━━━ PROVIDED RECORDS ━━━

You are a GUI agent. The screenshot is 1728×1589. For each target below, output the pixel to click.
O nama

━━━
━━━ PROVIDED RECORDS ━━━

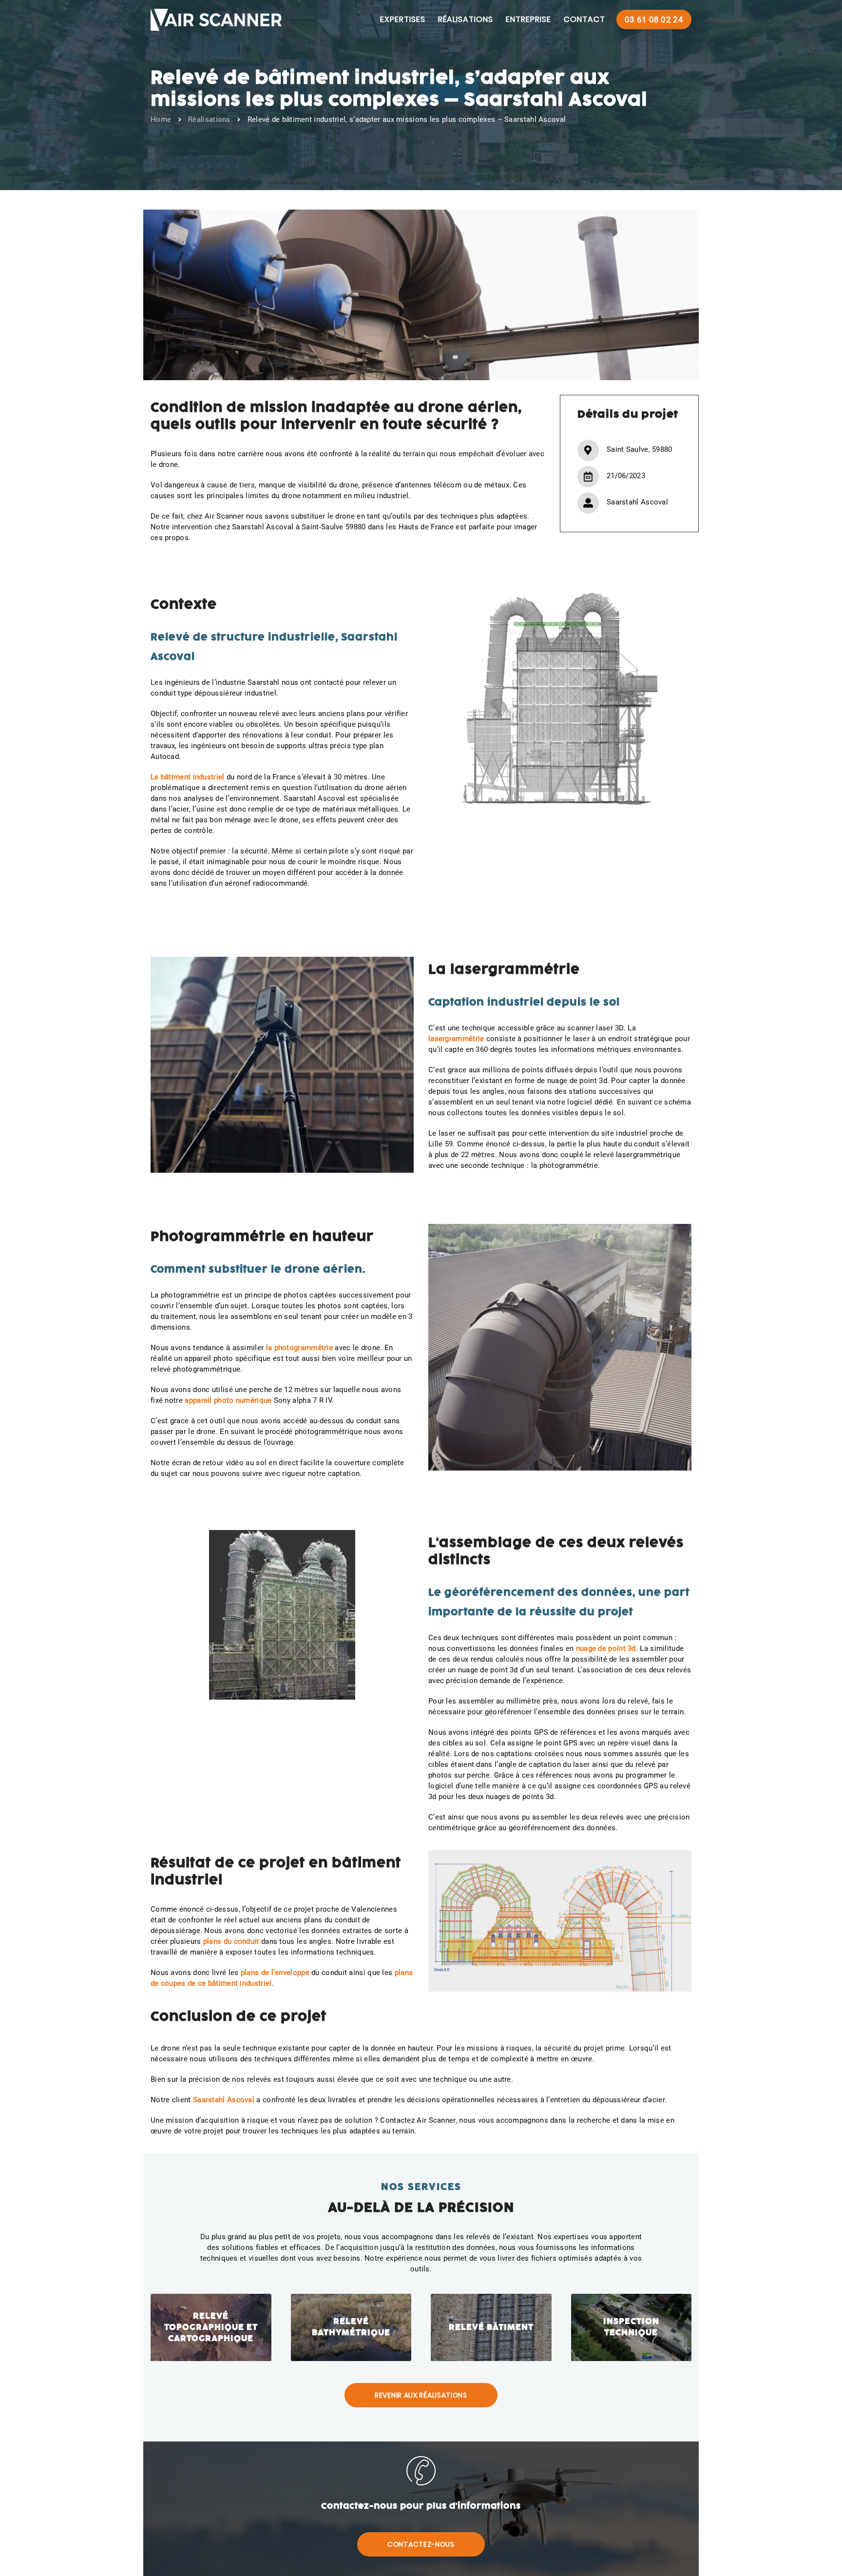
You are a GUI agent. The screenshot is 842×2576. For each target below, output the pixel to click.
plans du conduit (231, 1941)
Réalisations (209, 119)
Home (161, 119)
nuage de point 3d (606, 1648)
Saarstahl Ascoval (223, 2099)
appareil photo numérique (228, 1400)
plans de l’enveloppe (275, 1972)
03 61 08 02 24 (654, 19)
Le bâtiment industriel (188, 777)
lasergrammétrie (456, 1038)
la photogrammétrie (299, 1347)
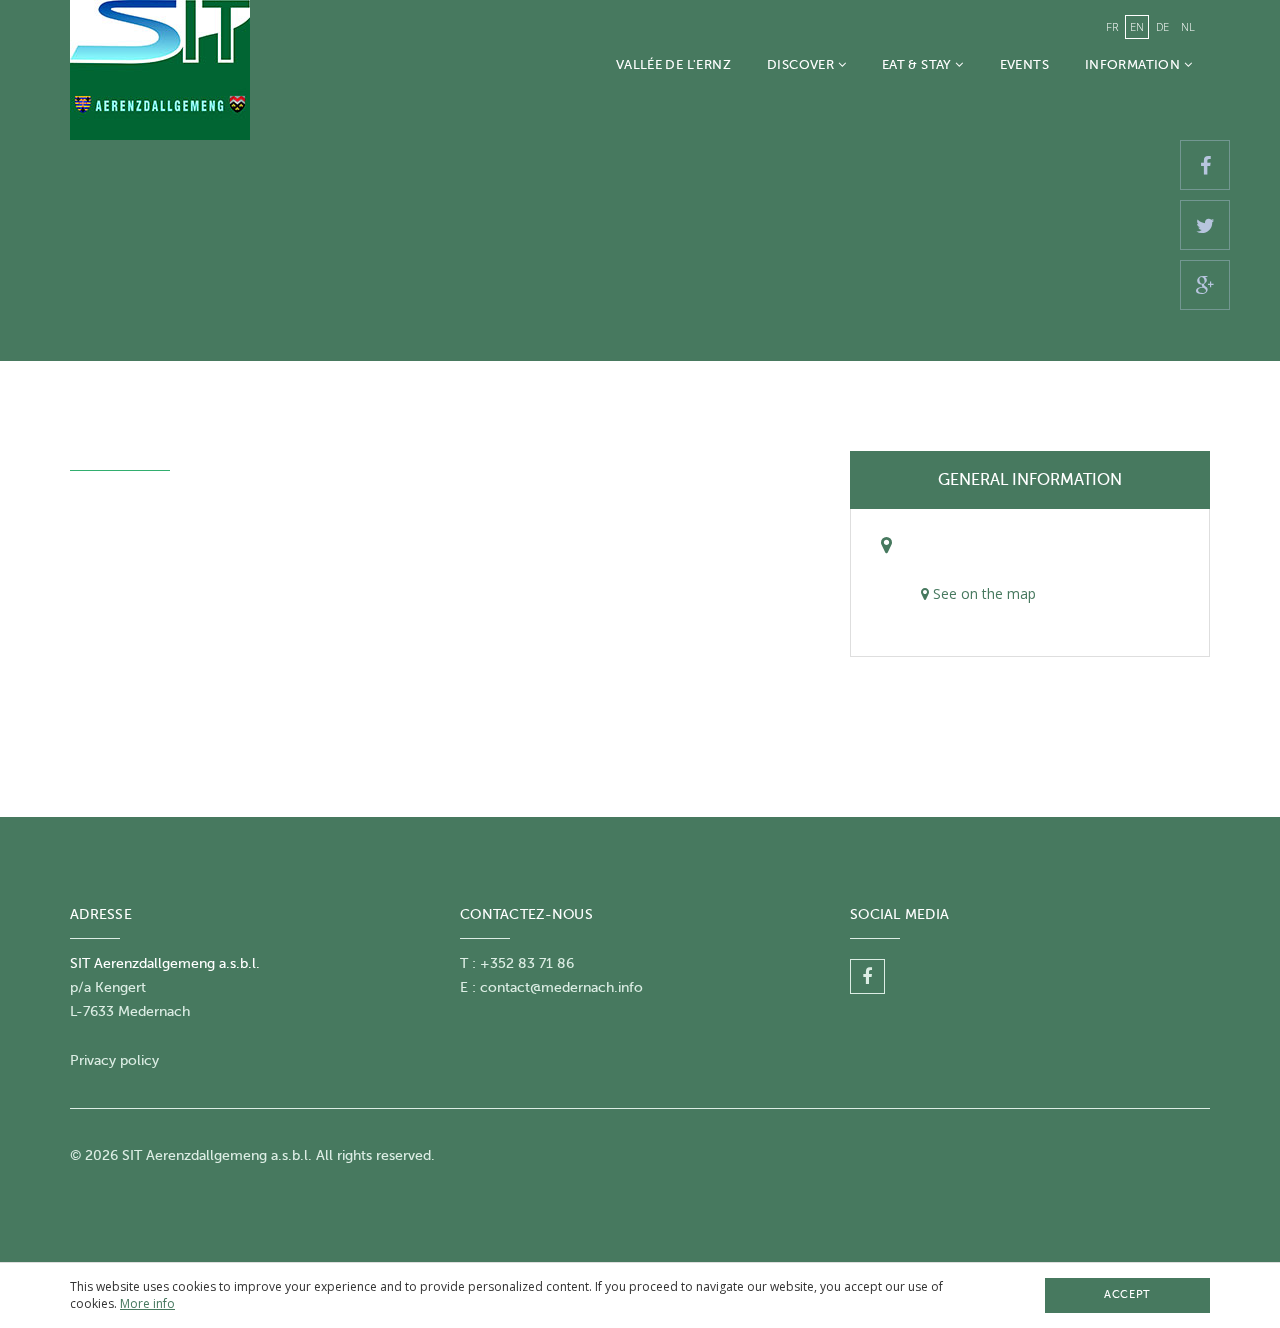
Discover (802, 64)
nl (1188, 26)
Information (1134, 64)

━━━

» GOAL OF THE EXERCISE
Write out each line above that contains the word "below".

» ANSWER SPACE
You are a GUI agent. The screenshot is 1728×1589. For each target below, output the pixel to click.
You are a GUI agent. The screenshot is 842×2576. For each target below, output the pixel to click.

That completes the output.